Kuwait (Reuters) - Saudi Arabia's oil minister said on Sunday the market was oversupplied and the kingdom had reduced output, sending a the strongest signal yet that OPEC may not boost output in June to quell soaring oil prices.
Consumers have urged the exporters' group to add supply to halt the rally in oil prices that has taken crude to its highest level in 2 1/2 years amid unrest in North Africa and the Middle East, but OPEC members say there is little they can do to bring prices down.
"The market is overbalanced ... Our production in February was 9.125 million barrels per day (bpd), in March it was 8.292 million bpd. In April we don't know yet, probably a little higher than March. The reason I gave you these numbers is to show you that the market is oversupplied," Naimi told reporters.
Two Saudi-based industry sources told Reuters last week the kingdom had cut production.
Naimi's words, echoed later on Sunday by his counterpart from the United Arab Emirates, are the clearest indications yet that the group is unconvinced there is a need for more oil despite the civil war that has slashed Libyan output and expectations Japanese oil demand will rise as it scrambles to rebuild its earthquake-shattered electricity grid.
"These statements underscore the breadth of the security premium currently in (oil) prices. Overall supplies are sufficient," said John Kilduff of energy hedge fund Again Capital. "As we've seen in the past, however, a well-supplied market is not always a barrier to very high prices."
Naimi declined to comment on the current price of crude.
Oil prices fell early last week after Goldman Sachs warned high prices may be eroding demand, but rebounded on signs of renewed health in the U.S. economy on Friday.
Nobuo Tanaka, the head of the International Energy Agency, which represents oil importers' interests that warned last week high prices were cutting into oil demand, stopped short of saying OPEC needed to boost output, but suggested the group be more flexible in its thinking about supply.

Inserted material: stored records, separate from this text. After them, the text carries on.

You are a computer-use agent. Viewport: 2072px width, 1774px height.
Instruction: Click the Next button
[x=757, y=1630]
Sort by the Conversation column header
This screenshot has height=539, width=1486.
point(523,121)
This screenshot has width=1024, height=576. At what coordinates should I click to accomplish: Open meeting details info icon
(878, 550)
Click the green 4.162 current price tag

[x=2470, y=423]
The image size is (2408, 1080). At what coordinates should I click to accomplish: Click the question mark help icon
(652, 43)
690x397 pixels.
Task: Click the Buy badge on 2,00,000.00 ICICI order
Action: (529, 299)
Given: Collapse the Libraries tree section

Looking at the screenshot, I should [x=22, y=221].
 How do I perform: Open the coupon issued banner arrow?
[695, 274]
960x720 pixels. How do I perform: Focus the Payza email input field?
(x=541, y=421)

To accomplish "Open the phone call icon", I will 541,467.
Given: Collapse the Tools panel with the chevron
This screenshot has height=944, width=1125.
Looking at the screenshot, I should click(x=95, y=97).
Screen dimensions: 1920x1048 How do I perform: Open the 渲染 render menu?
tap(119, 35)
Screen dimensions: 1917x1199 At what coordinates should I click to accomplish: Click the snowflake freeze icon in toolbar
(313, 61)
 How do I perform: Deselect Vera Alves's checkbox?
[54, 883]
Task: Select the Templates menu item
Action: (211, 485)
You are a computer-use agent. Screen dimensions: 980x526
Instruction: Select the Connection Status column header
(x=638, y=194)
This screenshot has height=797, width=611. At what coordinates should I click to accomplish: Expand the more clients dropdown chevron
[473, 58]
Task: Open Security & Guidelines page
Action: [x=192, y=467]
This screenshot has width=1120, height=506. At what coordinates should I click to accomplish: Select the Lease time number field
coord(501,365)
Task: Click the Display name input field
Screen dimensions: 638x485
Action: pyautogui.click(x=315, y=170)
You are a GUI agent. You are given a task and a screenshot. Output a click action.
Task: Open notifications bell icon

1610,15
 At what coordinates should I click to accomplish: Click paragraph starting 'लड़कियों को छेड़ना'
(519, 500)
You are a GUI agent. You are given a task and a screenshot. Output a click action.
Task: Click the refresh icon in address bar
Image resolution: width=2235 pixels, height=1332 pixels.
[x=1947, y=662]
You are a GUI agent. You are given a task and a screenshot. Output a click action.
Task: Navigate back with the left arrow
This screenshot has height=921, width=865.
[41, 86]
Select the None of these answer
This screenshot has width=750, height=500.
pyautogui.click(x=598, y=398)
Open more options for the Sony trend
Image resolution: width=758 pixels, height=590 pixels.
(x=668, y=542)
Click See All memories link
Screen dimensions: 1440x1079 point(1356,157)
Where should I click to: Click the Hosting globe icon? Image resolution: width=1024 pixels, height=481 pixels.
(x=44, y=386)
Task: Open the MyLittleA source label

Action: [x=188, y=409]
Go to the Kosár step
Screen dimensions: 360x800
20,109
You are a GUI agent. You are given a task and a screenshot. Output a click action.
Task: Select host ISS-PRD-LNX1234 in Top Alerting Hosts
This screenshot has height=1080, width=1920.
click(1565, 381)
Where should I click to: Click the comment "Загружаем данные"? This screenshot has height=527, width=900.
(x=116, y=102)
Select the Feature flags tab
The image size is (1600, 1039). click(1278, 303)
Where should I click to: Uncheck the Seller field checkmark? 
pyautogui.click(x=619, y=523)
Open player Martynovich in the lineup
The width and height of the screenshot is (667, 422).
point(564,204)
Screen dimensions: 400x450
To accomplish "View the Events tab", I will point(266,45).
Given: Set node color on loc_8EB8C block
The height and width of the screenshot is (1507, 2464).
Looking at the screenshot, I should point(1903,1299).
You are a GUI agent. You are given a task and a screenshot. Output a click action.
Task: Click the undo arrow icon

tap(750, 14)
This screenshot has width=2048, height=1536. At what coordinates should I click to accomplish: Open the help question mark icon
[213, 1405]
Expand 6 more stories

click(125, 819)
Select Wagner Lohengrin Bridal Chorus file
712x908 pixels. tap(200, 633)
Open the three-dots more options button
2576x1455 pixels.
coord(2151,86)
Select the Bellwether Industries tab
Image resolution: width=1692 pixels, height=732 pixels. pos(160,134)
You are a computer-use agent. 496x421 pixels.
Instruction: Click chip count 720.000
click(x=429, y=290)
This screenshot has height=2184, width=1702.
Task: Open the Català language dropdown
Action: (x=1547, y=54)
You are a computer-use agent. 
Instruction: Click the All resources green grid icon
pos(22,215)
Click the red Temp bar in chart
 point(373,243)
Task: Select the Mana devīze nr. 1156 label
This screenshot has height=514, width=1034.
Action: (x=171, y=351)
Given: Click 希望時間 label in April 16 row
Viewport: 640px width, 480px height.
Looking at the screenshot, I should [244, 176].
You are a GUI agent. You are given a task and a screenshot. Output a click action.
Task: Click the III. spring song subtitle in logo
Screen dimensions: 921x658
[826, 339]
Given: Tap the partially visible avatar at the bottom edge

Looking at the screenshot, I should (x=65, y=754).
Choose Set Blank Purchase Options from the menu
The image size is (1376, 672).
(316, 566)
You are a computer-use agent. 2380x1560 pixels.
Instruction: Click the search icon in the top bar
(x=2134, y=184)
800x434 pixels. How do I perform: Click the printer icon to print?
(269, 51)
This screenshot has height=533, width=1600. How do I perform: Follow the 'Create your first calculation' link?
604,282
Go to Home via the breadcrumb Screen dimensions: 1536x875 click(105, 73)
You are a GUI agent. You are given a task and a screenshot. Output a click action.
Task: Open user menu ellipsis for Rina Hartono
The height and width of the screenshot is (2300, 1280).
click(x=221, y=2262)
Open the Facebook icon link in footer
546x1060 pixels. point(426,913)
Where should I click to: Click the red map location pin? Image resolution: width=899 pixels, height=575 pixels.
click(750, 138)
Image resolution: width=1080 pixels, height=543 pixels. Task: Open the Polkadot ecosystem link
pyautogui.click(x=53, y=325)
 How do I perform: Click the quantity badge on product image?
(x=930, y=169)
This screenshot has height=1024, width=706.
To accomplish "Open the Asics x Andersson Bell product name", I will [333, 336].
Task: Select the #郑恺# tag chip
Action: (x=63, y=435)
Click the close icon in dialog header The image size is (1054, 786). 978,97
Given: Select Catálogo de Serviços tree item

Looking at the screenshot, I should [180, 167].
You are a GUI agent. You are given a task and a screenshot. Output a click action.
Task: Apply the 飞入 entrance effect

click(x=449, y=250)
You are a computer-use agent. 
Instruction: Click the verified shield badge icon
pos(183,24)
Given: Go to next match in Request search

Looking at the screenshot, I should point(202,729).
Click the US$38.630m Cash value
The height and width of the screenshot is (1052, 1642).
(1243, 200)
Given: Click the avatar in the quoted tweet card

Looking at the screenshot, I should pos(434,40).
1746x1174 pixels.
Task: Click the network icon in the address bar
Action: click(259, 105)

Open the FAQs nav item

"The market is getting tighter and if it is tighter the price may go up, which may have a negative impact to economic growth," Tanaka told reporters.
Unrest in North Africa and the Middle East has left Saudi Arabia and other Gulf nations nervous of political unrest. The kingdom has promised nearly $93 billion in handouts to its citizens to keep them happy, making a sharp fall in oil prices a major risk for its budget.
Saudi Arabia and some other OPEC members unilaterally boosted oil production after the March uprising against Libyan leader Muammar Gaddafi shut down the bulk of the North African OPEC member's oil industry but weak demand for the additional production appears to have prompted the reduction in output.
Naimi said Saudi Arabia had sold 2 million barrels of a special blend of crude that tried to replicate the high quality Libyan barrels lost. Demand for the blend has been tepid, according to oil traders.